(DIRECTIONS): Edit the data below so that every "screenshot" becomes "capture" and nothing else changes, and leave the pictures out of your answer.

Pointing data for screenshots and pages
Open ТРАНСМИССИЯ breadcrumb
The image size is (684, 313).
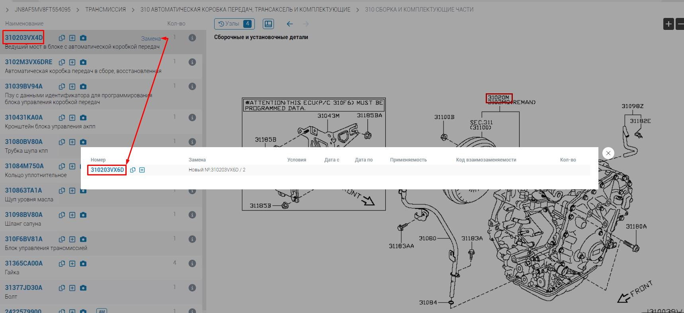coord(106,10)

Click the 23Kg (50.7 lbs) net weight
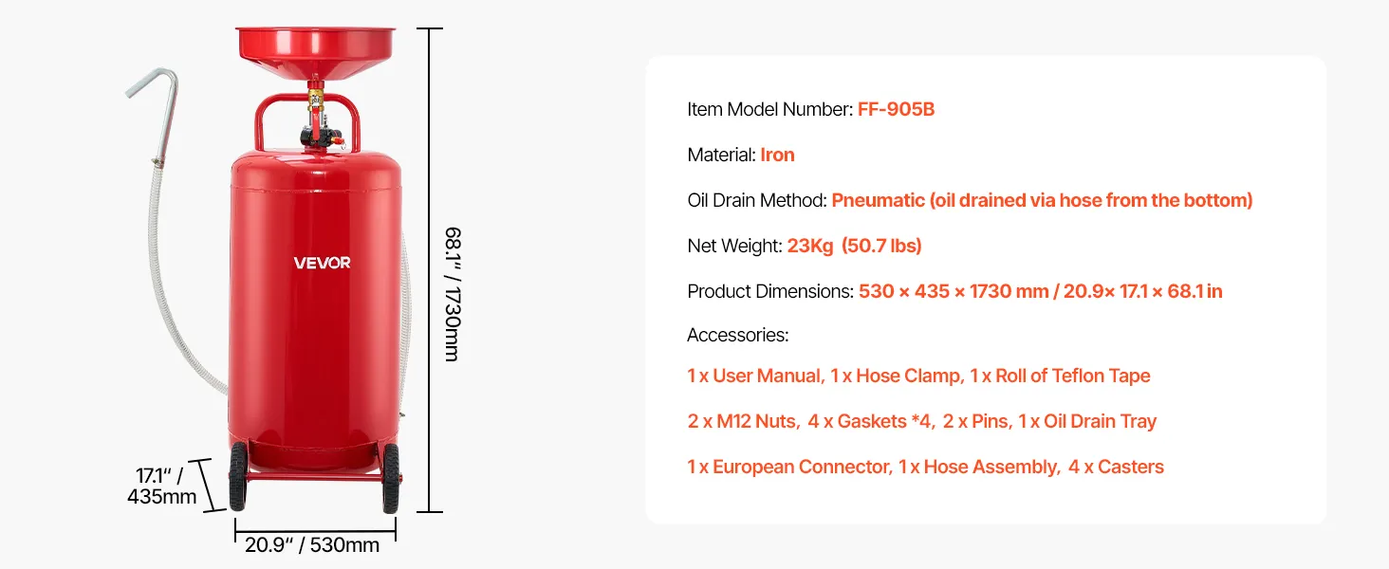[x=854, y=246]
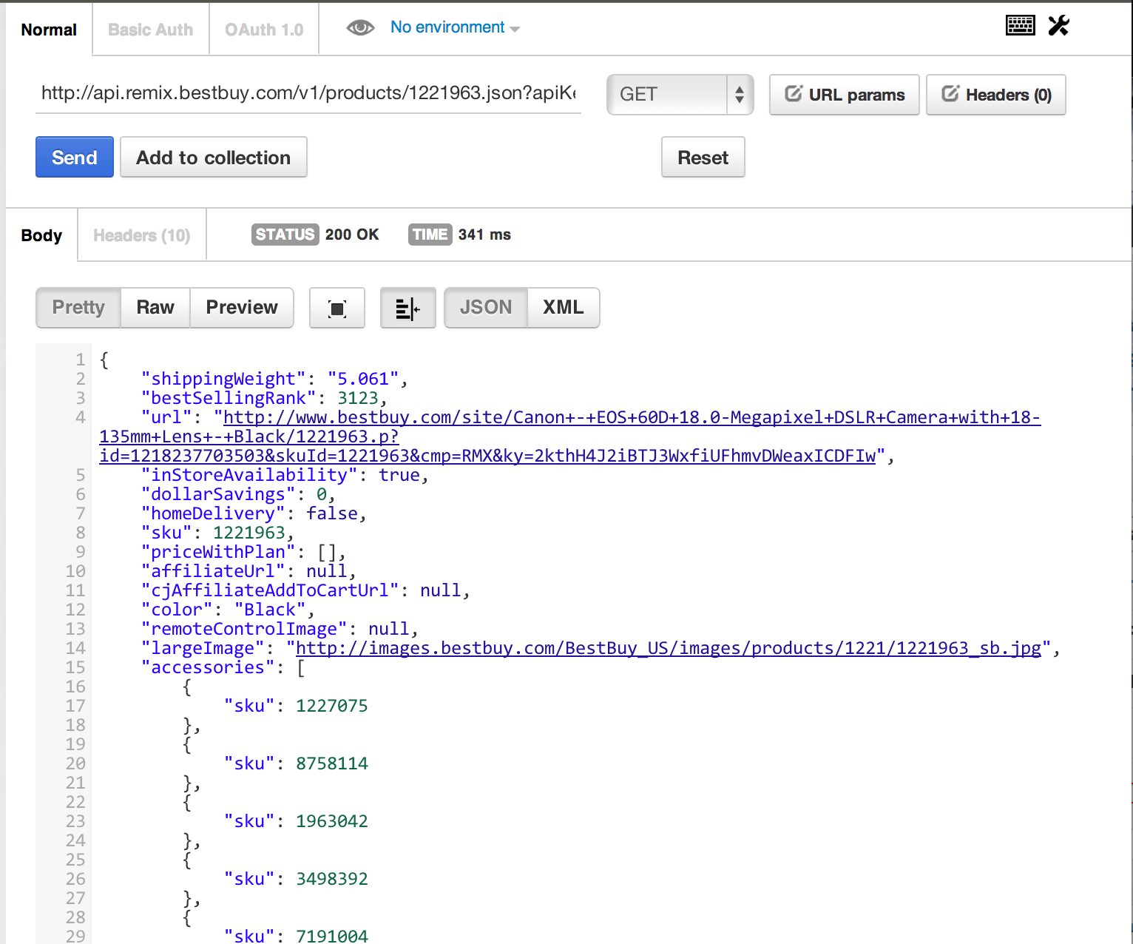Viewport: 1133px width, 944px height.
Task: Click inside the request URL field
Action: pyautogui.click(x=308, y=94)
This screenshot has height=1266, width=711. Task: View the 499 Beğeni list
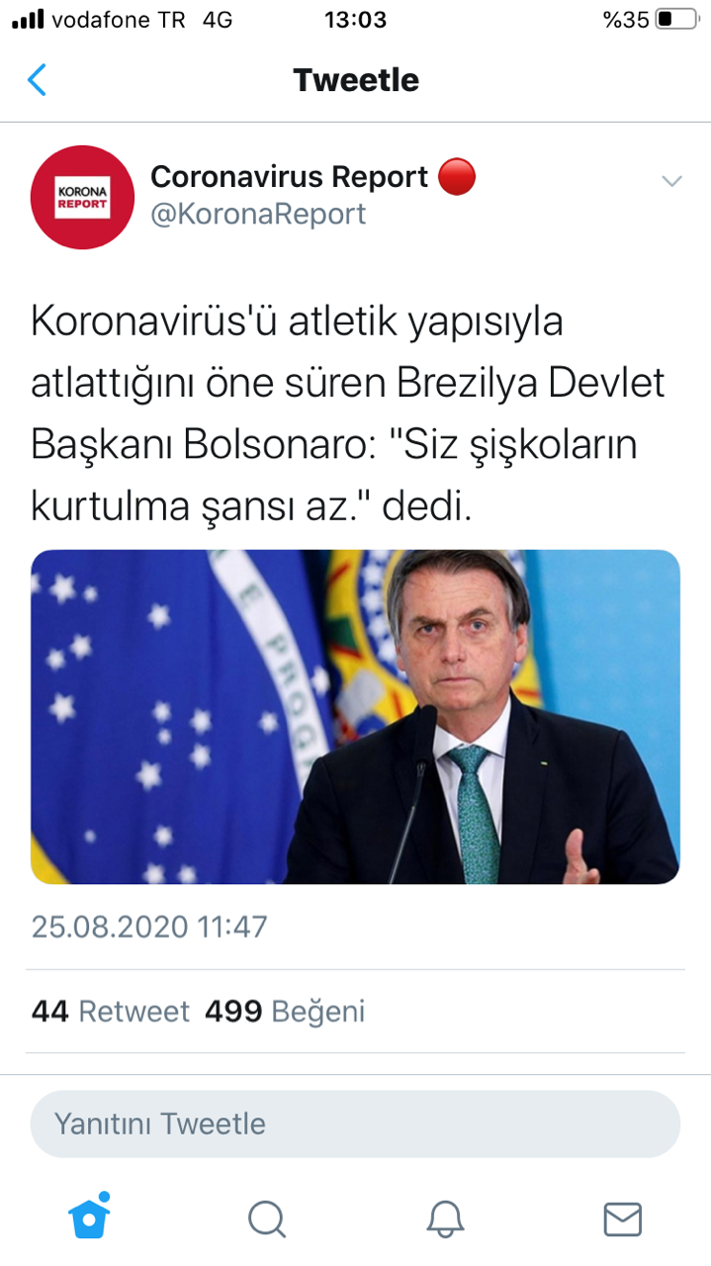point(285,1012)
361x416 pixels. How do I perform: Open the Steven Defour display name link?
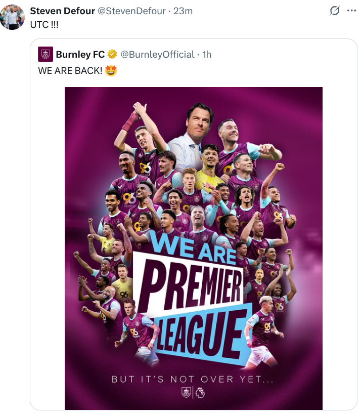pos(62,11)
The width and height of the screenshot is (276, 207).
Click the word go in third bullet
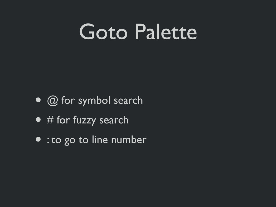point(70,141)
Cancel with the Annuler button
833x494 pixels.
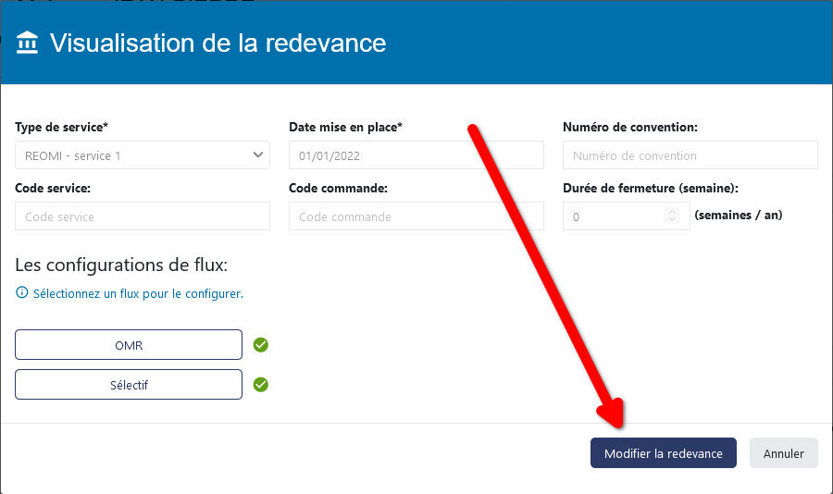click(x=783, y=453)
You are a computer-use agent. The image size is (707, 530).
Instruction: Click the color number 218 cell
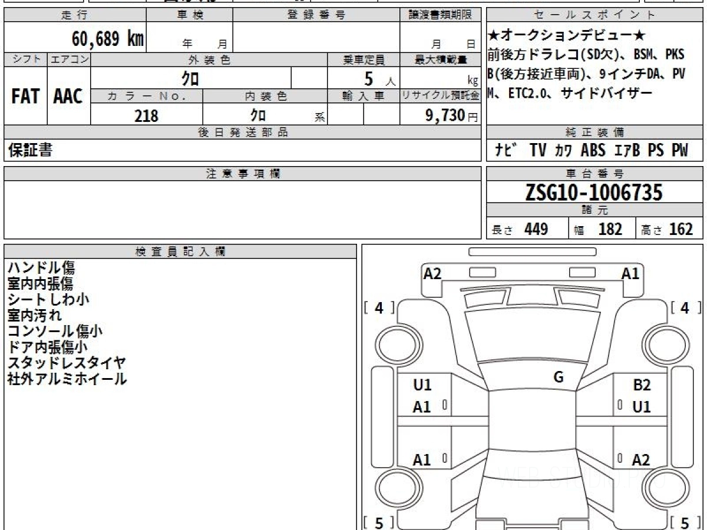click(146, 115)
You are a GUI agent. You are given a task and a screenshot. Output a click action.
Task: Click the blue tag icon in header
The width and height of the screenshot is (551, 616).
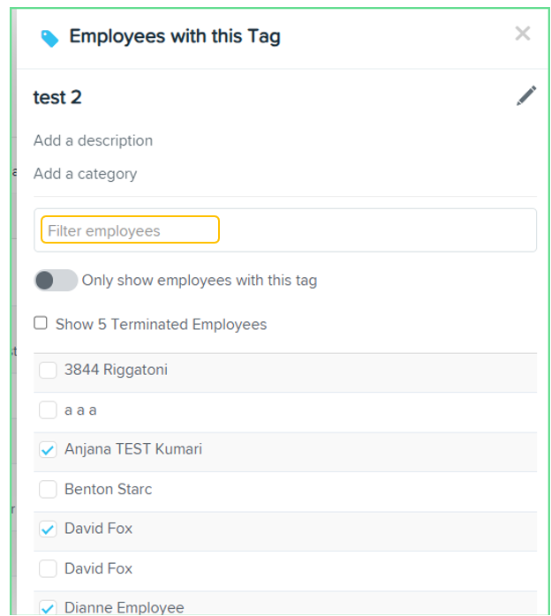[50, 38]
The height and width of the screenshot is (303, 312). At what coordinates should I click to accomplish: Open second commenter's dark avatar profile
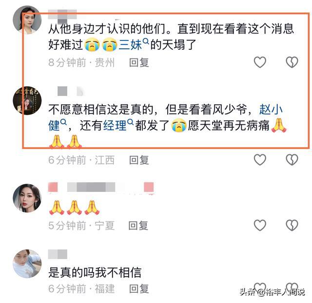click(x=27, y=101)
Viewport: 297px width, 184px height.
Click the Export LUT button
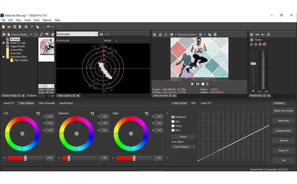click(283, 150)
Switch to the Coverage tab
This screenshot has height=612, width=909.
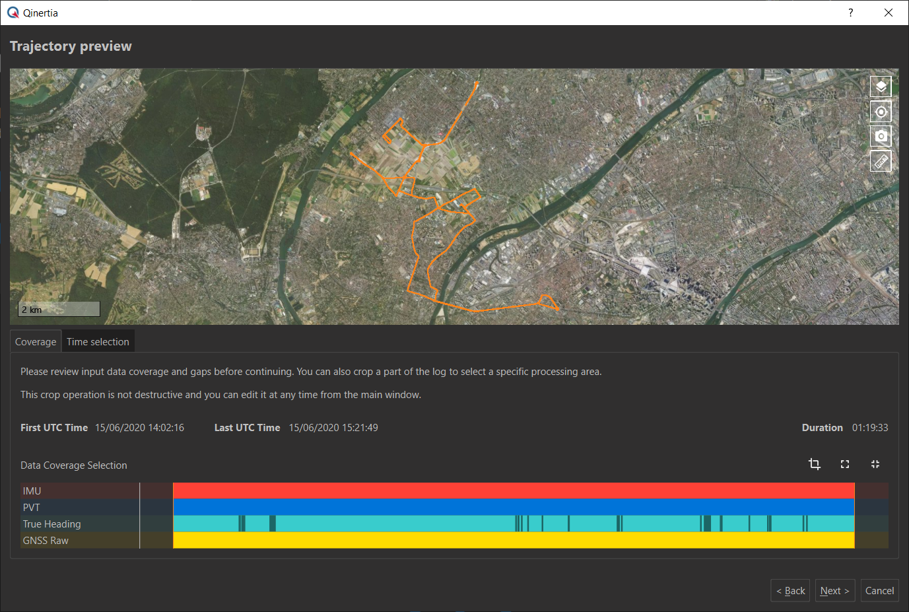36,342
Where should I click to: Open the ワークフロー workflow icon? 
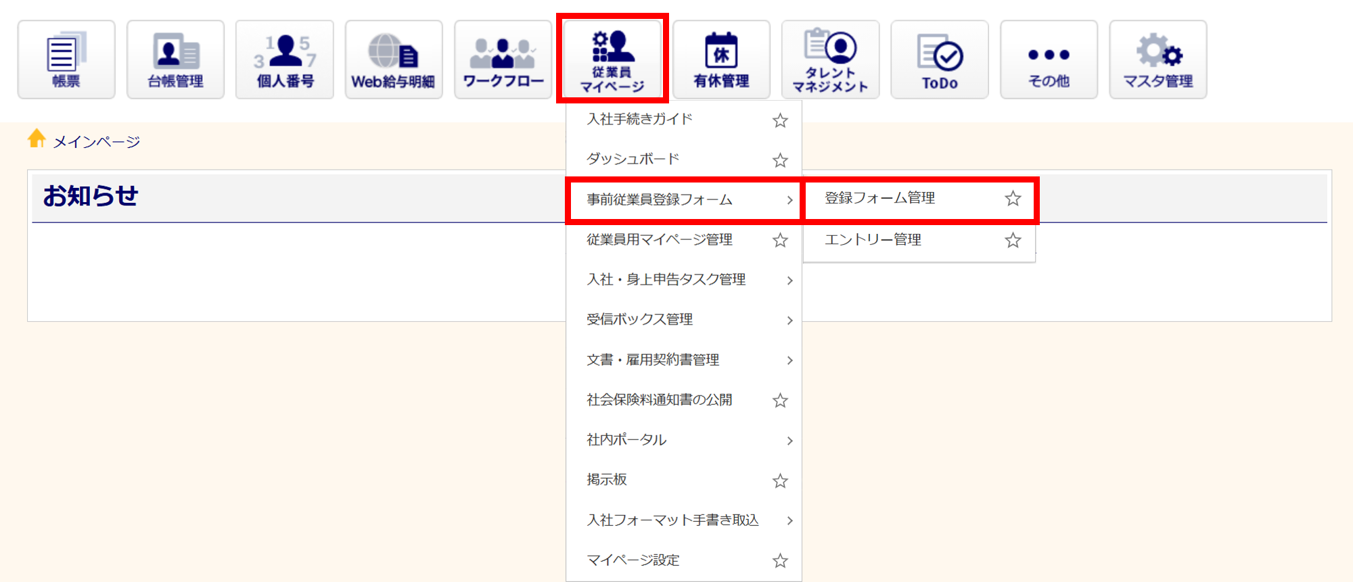[503, 59]
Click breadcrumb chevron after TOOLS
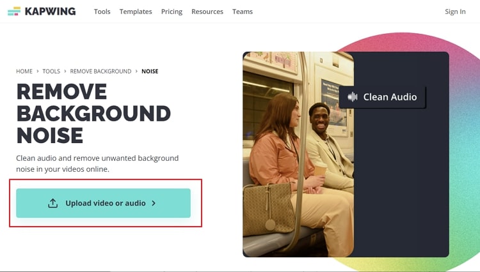480x272 pixels. click(65, 71)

(COMPLETED TASK):
Open ТРАНСМИССИЯ breadcrumb
The image size is (684, 313).
coord(106,10)

Click the 23Kg (50.7 lbs) net weight
[x=854, y=246]
Viewport: 1133px width, 944px height.
Task: Click inside the request URL field
Action: pyautogui.click(x=308, y=94)
This capture has height=1266, width=711. Task: View the 499 Beğeni list
point(285,1012)
361x416 pixels. How do I perform: Open the Steven Defour display name link?
pos(62,11)
The width and height of the capture is (276, 207).
Click the word go in third bullet
point(70,141)
Cancel with the Annuler button
833x494 pixels.
click(x=783, y=453)
You are a computer-use agent. The image size is (707, 530).
Instruction: Click the color number 218 cell
click(146, 115)
You are a GUI agent. You are given a task and a capture. Output a click action.
Task: Click the blue tag icon in header
The width and height of the capture is (551, 616).
[50, 38]
The height and width of the capture is (303, 312). At what coordinates should I click to accomplish: Open second commenter's dark avatar profile
click(x=27, y=101)
Viewport: 297px width, 184px height.
Click the Export LUT button
click(283, 150)
Switch to the Coverage tab
This capture has height=612, width=909.
36,342
Where should I click to: Open the ワークフロー workflow icon? 
[503, 59]
Click breadcrumb chevron after TOOLS
480x272 pixels. click(65, 71)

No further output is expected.